As we are analysing individual-level data, it is necessary to first obtain summary statistics. For this we can use the command
./ldak.out --linear quant --bfile human --pheno quant.pheno
The summary statistics are saved in quant.summaries (already in the format required by LDAK). For more details on this command, see Single-Predictor Analysis.
_ _ _ _ _ _ _ _ _ _ _ _ _ _ _ _ _ _ _ _ _ _ _ _
1 - Estimate per-predictor heritabilities assuming the GCTA Model.
To calculate a tagging file under the GCTA Model, we use the options --ignore-weights YES and --power -1
./ldak.out --calc-tagging gcta --bfile human --ignore-weights YES --power -1 --window-cm 1 --save-matrix YES
./ldak.out --sum-hers gcta --tagfile gcta.tagging --summary quant.summaries --matrix gcta.matrix
The per-predictor heritabilities are saved in gcta.ind.hers.
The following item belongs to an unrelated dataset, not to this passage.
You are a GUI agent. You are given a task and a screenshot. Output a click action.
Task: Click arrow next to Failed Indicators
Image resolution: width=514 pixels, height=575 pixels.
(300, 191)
_ _ _ _ _ _ _ _ _ _ _ _ _ _ _ _ _ _ _ _ _ _ _ _
2 - Estimate per-predictor heritabilities assuming the LDAK-Thin Model.
To assume the LDAK-Thin Model, we must first create a weightsfile that gives weighting one to the predictors that remain after thinning for duplicates, and weighting zero to those removed. This can be achieved using the commands
./ldak.out --thin thin --bfile human --window-prune .98 --window-kb 100
awk < thin.in '{print $1, 1}' > weights.thin
Now when calculating the tagging file, we use the options --weights <weightsfile> and --power -.25
./ldak.out --calc-tagging ldak.thin --bfile human --weights weights.thin --power -.25 --window-cm 1 --save-matrix YES
./ldak.out --sum-hers ldak.thin --tagfile ldak.thin.tagging --summary quant.summaries --matrix ldak.thin.matrix
The per-predictor heritabilities are saved in ldak.thin.ind.hers.
_ _ _ _ _ _ _ _ _ _ _ _ _ _ _ _ _ _ _ _ _ _ _ _
3 - Estimate per-predictor heritabilities assuming the BLD-LDAK Model.
To assume the BLD-LDAK Model, we first download the files bld1, bld2, ..., bld64 from the BLD-LDAK Annotations. Then we calculate the LDAK Weightings and rename them bld65, using the commands
./ldak.out --cut-weights sections --bfile human
./ldak.out --calc-weights-all sections --bfile human
mv sections/weights.short bld65
Finally, when calculating the tagging files, we use the options --ignore-weights YES and --power -.25, as well as providing the 65 annotations
./ldak.out --calc-tagging bld.ldak --bfile human --ignore-weights YES --power -.25 --annotation-number 65 --annotation-prefix bld --window-cm 1 --save-matrix YES
./ldak.out --sum-hers bld.ldak --tagfile bld.ldak.tagging --summary quant.summaries --matrix bld.ldak.matrix
The per-predictor heritabilities are saved in bld.ldak.ind.hers.